O wystawie mówi Irena Cecot - kustosz Muzeum "Arsenał" - współautorka wystawy, akcentując eksponaty, pochodzące z Muzeum Teatralnego w Warszawie - autorami plakatów są wybitni artyści, zajmujący się scenografią, ci, którzy nadawali ton swoimi nowatorskimi projektami. Opowiada także o sylwetkach wybitnych i popularnych aktorów, postaci teatru, kabaretu i filmu. Mogłam usłyszeć anegdotę o Fryderyku Jarossie, Węgrze z pochodzenia, Austriaku z paszportu, a Polaku duchem; genialnym reżyserze i znakomitym konferansjerze. Mówiono, że w życiu codziennym doskonale posługiwał się językiem polskim, na scenie zdecydowanie gorzej, i była to pewnego rodzaju maniera, której się trzymał. Fotografie i plakaty nie dają pełnego obrazu epoki - chociaż muzyka w tle pozwala na prawidłowe skojarzenia - jest to rzut oka na epokę, na okres sprzed trzech pokoleń.
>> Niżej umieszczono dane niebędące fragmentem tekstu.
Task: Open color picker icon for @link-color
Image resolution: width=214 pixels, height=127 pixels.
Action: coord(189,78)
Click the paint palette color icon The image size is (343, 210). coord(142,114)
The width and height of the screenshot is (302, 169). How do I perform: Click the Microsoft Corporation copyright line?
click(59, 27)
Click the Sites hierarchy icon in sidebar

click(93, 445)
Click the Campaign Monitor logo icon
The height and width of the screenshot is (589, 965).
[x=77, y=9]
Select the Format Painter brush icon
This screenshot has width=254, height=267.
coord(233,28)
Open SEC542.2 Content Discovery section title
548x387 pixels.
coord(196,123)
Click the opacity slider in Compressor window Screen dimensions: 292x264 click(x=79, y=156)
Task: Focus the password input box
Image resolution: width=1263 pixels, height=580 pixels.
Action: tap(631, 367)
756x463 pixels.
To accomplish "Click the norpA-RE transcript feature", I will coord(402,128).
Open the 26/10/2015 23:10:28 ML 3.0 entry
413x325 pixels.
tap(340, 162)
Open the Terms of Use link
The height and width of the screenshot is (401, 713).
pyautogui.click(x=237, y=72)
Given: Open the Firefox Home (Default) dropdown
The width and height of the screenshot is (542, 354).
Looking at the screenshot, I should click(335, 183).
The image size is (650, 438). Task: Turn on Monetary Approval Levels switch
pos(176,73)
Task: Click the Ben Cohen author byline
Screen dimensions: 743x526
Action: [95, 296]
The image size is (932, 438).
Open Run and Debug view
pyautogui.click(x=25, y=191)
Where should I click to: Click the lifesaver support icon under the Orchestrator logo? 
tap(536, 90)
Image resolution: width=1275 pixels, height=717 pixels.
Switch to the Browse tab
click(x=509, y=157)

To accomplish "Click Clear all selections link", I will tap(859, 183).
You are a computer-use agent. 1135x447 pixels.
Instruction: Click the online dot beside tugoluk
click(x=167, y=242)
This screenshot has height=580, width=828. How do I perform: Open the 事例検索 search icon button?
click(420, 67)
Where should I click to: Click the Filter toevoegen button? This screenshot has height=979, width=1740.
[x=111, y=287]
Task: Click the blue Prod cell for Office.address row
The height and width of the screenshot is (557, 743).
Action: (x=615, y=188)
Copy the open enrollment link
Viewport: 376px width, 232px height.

O rozmowę proszę współautora wystawy, Mirosława Bańkowskiego - kustosza muzeum.

TM - Tematyka tej wystawy różni się znacząco od innych ekspozycji prezentowanych w Muzeum "Arsenał". Inaczej niż zwykle, widz nie ujrzy tu militariów.

Mirosław Bańkowski - Cztery lata temu przygotowaliśmy wystawę z okresu powstania styczniowego. Cieszyła się duża popularnością. Wtedy również nie poruszaliśmy aspektów politycznych. Jestem historykiem i wiem, że sporo Polaków ma sentyment do okresu międzywojennego, z uwagi na odzyskanie niepodległości. Później została nam ograniczona na długie lata i dlatego wspominamy tamte lata. Wystawa jest po to, byśmy mogli się zorientować, jak ten czas mógł wyglądać - lata 20., lata 30. To okres bujnego rozwoju techniki popularnej, rozwoju polskiej radiofonii.

TM - Jak długo trwało przygotowanie wystawy. Czy były problemy z pozyskaniem eksponatów, fotografii?

Mirosław Bańkowski - Wystawę przygotowywaliśmy około pięciu miesięcy. Musieliśmy odwiedzić kilka muzeów. W rynkowych czasach, zeskanowanie starych fotografii i ich wydruk to duże koszty. Dopisywało szczęście. W Archiwum Dokumentacji Mechanicznej skorzystaliśmy z uprzejmości pani dyrektor i ... gotowych, wydrukowanych fotografii bez złotówki. Ich zasoby są ogromne, są to zdjęcia robione przez fotoreporterów dla gazet, które po wojnie trafiły do Archiwum. Podobnie okazałe zbiory znajdują się w Muzeum Techniki w Lublinie. Oni równie chętnie pomagają i wypożyczają.

TM - Zaimprowizowaliście Państwo wnętrza mieszkań sprzed wojny. Wygląda to bardzo okazale. Nie tylko koneserzy stwierdziliby, że to cenne eksponaty.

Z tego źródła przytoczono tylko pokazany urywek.